Akıllı deterjan yönetimi: i-Dos ile her yıkamada doğru ölçü 

Makineyi tamamen doldurunca veya tek parça kıyafeti makineye attığınızda ne kadar deterjan koyacağınızı bilemiyor olabilirsiniz. İşte tam bu noktada i-Dos Deterjan Tarama teknolojisi devreye giriyor. Siemens Home Connect üzerinden şişelerin barkodunu okutup su sertliği ve deterjan yoğunluğunu makineye iletiyor, i-Dos ise her yıkamada doğru miktarı otomatik olarak ayarlıyor. Üstelik Siemens Home Connect uygulaması, deterjan seviyesini takip ederek deterjanınız tükenmeden önce size haber veriyor. Tek yapmanız gereken uygulamayı telefonunuza yüklemek ve çamaşır makinenizi uygulamaya bağlamak. 

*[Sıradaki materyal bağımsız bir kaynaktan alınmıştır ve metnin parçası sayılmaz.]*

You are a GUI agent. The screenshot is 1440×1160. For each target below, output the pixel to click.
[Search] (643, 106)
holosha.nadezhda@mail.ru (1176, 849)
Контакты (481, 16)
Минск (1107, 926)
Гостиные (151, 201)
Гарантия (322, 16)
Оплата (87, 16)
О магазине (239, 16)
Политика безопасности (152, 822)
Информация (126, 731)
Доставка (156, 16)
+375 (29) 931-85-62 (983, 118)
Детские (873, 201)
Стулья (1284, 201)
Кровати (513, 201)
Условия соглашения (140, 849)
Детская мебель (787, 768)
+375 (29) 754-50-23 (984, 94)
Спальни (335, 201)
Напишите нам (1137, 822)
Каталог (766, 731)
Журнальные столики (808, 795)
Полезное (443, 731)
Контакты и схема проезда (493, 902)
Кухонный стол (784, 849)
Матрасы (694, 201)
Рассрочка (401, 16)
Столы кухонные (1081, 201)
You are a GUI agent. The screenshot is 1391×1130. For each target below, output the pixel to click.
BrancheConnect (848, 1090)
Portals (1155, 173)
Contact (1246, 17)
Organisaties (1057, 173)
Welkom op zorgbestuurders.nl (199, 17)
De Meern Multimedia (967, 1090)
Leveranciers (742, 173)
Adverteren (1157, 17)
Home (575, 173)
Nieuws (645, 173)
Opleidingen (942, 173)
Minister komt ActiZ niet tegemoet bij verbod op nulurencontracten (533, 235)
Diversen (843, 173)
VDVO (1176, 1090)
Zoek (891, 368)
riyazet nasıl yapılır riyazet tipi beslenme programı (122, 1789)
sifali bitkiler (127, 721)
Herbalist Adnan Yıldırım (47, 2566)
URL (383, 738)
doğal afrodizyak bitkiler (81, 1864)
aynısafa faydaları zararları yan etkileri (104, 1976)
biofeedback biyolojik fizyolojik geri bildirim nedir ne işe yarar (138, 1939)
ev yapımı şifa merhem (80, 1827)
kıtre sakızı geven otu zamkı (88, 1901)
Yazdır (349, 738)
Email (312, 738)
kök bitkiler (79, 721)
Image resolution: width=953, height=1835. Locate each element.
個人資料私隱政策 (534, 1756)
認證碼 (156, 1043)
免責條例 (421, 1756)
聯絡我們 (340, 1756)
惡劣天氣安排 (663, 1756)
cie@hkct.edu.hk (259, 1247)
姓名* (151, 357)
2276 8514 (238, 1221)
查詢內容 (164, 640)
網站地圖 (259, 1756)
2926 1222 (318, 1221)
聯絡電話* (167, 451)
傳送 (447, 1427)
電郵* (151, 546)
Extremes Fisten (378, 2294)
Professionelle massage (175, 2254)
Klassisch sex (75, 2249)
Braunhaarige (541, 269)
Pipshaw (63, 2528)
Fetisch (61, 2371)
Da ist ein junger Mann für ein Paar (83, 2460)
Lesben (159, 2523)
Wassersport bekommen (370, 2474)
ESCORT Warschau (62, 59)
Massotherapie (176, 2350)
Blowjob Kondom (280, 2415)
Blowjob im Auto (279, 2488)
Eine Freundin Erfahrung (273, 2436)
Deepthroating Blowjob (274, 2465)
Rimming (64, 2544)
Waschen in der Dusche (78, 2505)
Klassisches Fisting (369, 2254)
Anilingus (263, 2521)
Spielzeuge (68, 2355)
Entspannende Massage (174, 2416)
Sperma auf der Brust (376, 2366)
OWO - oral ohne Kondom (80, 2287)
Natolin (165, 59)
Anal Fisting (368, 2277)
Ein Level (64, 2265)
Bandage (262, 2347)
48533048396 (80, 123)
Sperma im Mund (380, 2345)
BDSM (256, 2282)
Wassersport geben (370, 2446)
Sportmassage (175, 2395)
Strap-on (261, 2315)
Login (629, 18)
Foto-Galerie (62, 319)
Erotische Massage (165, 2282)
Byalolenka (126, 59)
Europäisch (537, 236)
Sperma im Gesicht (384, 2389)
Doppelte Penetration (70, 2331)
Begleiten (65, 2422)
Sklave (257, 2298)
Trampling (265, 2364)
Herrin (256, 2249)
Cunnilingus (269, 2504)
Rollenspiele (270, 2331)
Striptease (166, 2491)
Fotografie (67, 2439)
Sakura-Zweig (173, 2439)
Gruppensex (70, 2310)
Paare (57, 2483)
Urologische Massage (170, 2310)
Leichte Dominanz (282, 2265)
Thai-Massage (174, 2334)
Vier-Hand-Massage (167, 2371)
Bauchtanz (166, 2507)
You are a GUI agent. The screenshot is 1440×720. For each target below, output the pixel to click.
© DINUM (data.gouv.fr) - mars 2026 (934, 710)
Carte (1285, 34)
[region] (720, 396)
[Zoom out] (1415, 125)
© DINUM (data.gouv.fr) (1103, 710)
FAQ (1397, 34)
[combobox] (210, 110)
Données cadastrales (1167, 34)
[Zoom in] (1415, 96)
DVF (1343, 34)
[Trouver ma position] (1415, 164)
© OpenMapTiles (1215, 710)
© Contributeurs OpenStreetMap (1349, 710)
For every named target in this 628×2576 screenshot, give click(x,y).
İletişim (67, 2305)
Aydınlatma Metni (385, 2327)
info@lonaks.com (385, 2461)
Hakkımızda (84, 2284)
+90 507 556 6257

stainRemoval teknolojisi: Zorlu lekelerle inatlaşmayı unutun 

Çay, yağ, makyaj, çikolata lekeleri… Gün içinde fark etmeden üzerinize bulaşan lekeler artık kâbus olmaktan çıkıyor. Siemens iQ500 çamaşır makinesi ile stainRemoval teknolojisi devreye giriyor. Tek bir dokunuşla çay, yağ, kozmetik veya günlük hayatta karşılaştığınız diğer zor lekeler için özel programları aktif edebilirsiniz. 

Siemens Home Connect uygulaması sayesinde daha fazla leke türünü ve bunlar için geliştirilmiş özel programları keşfetmek de mümkün. Yani sadece “lekeyi çıkar” demekle kalmıyor, sizin için en doğru yıkama programını da otomatik olarak öneriyor. Böylece hem lekelerle uğraşmak zorunda kalmıyor hem de giysilerinizin ömrünü koruyorsunuz. 

Artık çocuğunuza yemek yedirirken dökülen yemek lekeleri, kahve kazaları ya da mutfakta sıçrayan yağ lekeleri sizi endişelendirmiyor. stainRemoval, günlük hayatın getirdiği küçük sürprizlere karşı en güvenilir yardımcınız oluyor. 

Siemens iQ500 çamaşır ve kurutma makineleri, artık sadece kıyafetlerinizi temizleyen makineler değil; size zaman, konfor ve güven veren akıllı iş ortaklarınızdır. Ütüye harcadığınız vakti kendinize ayırın, lekelerle uğraşmayı unutun ve teknolojinin yaşam alanınıza uyumunun keyfini yaşayın.

*Bu yazı Siemens’in katkılarıyla hazırlanmıştır.